The Price Increase and Famine Resistance Committee was a mass movement in West Bengal, India, formed in late 1958 by the Communist Party of India and other left groups, in response to the ongoing food crisis. The PIFRC led one of the most massive and militant political campaigns in the history of West Bengal. The PIFRC demanded total price controls, immediate redistribution of state lands and confiscations without compensation of excessive private lands owned by landlords. The tactics of PIFRC included scouting for hidden rice storages and forced sales of confiscated rice.

==August–September 1959==
The PIFRC stepped up its agitations in August 1959. The organization put forward August 20, 1959 as the date to initiate mass resistance to force the state government either to accept these demands or to resign. In mid-1959, 35 prominent organisers of PIFRC were put under preventive detention. The detainees includes seven members of the legislative assembly. The movement reached its peak as a general strike was organised in Calcutta and surrounding districts in August–September 1959. The strike paralysed the entire city and its adjoining districts. On August 31, 1959, more than 20 demonstrators were killed by police bullets.

==Aftermath==
When the state government accepted the demands of PIFRC, the campaign was called off. In total, 39 people were killed during the agitations. 12 845 persons had been arrested, out of them 200 CPI leaders and 50 leaders of other left parties. Prominent communist leaders, like Jyoti Basu and Hare Krishna Konar, had gone underground to escape arrest.

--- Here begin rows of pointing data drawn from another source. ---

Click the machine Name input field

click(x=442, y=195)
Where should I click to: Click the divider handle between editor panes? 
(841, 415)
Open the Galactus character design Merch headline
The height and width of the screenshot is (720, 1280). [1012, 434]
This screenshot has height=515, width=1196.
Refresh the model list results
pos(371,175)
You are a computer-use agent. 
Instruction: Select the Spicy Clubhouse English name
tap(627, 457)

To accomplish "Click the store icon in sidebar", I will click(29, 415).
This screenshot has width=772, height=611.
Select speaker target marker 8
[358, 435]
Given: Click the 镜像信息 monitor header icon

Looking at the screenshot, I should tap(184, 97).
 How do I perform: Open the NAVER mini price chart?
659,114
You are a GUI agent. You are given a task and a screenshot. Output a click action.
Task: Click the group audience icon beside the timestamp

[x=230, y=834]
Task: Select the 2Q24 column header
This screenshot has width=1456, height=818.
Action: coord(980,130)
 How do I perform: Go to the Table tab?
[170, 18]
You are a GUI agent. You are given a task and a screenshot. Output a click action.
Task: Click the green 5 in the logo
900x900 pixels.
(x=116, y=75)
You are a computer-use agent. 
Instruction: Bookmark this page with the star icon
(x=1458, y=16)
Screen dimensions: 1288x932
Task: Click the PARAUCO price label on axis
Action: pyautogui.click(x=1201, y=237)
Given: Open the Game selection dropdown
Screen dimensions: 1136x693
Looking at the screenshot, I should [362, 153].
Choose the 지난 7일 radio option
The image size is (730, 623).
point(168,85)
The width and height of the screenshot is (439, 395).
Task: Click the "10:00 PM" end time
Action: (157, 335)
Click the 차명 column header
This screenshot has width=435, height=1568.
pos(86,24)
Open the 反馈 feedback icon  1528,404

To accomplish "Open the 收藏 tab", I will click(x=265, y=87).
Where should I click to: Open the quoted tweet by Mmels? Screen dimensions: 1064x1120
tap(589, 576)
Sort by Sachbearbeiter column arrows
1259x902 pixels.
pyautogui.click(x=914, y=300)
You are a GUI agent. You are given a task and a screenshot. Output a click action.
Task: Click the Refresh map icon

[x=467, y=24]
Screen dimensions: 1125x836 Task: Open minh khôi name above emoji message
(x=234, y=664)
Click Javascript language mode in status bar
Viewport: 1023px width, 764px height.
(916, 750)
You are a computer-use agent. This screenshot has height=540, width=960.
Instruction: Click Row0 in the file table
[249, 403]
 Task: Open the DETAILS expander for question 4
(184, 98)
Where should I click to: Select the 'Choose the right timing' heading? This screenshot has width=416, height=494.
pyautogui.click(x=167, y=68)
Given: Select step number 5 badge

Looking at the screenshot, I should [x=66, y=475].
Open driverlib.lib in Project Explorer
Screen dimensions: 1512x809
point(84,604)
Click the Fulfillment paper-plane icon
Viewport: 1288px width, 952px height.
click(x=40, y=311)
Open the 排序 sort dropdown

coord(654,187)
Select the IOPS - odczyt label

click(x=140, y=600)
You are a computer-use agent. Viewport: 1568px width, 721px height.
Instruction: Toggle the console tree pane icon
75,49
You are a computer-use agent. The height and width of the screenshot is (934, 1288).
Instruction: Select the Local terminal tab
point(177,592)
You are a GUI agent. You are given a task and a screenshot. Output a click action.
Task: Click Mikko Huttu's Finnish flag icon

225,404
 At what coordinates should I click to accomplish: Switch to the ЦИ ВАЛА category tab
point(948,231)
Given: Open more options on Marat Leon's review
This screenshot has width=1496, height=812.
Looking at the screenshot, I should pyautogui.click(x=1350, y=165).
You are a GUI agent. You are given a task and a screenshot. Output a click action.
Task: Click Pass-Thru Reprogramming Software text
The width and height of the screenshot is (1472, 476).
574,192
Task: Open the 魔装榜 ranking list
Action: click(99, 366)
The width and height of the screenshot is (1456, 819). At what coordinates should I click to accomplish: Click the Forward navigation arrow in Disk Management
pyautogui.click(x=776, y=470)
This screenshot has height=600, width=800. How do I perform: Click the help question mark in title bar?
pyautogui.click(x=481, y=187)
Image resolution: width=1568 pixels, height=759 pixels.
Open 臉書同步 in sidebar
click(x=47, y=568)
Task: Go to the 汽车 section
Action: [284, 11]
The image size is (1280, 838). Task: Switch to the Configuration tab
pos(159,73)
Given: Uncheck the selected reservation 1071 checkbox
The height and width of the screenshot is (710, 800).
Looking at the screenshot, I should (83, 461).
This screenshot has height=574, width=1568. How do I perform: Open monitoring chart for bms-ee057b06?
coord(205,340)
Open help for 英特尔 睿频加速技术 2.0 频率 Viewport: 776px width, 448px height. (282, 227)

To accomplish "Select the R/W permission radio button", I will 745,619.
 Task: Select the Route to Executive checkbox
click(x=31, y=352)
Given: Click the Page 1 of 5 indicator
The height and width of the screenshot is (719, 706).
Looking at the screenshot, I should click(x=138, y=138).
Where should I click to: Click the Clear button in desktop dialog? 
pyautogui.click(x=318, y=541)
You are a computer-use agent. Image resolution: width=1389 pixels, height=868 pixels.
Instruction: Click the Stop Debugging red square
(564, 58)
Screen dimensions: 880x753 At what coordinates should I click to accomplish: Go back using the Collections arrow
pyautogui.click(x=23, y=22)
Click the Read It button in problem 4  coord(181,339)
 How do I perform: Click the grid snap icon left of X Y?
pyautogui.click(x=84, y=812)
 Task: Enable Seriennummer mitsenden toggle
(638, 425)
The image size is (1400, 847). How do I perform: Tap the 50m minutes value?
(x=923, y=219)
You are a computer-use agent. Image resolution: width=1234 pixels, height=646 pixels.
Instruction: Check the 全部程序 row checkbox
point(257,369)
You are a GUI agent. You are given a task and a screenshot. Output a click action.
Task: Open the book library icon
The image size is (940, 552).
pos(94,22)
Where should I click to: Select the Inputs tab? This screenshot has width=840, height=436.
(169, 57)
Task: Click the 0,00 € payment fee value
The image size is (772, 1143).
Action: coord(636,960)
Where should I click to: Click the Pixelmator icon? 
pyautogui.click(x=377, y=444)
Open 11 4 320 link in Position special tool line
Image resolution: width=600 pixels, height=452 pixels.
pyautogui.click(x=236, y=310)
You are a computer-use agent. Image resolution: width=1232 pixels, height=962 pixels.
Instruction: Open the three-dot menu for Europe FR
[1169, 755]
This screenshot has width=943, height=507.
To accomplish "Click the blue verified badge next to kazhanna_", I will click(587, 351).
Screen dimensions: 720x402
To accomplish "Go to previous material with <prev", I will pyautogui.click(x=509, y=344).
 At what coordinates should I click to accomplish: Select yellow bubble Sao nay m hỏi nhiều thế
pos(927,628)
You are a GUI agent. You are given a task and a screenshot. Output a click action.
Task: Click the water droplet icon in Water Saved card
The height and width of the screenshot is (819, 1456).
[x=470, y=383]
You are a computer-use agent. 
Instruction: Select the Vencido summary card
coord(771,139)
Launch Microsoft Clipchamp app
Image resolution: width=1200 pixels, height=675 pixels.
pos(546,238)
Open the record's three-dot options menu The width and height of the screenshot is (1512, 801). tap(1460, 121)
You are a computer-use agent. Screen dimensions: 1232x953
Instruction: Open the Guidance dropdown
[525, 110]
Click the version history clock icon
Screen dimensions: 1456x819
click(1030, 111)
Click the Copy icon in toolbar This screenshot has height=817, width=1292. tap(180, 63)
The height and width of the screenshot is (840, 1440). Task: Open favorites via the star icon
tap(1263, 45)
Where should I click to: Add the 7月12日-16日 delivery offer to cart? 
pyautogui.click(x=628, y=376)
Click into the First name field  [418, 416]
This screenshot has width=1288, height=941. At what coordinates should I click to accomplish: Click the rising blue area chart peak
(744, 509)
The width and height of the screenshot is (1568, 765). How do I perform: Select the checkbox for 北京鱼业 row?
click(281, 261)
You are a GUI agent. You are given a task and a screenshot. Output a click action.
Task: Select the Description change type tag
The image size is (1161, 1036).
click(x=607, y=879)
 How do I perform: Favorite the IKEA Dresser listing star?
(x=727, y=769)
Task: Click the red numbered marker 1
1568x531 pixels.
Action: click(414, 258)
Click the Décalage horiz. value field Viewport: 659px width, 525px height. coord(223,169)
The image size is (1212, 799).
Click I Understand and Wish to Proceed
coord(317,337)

In memory of those killed on August 31, 1959, left parties in Kolkata commemorate August 31 as 'Martyr's Day'.

==Impact inside CPI==
Marcus Franda claims that the 1959 food movement affected the internal debates with the CPI in West Bengal. According to him, the militant campaign against the Congress state government was used by the leftist, anti-Congress sectors within the party to subdue those sectors that sought tactical cooperation with Congress. The thesis that the food movement was divisive to the party was also put forward by The Statesman at the time.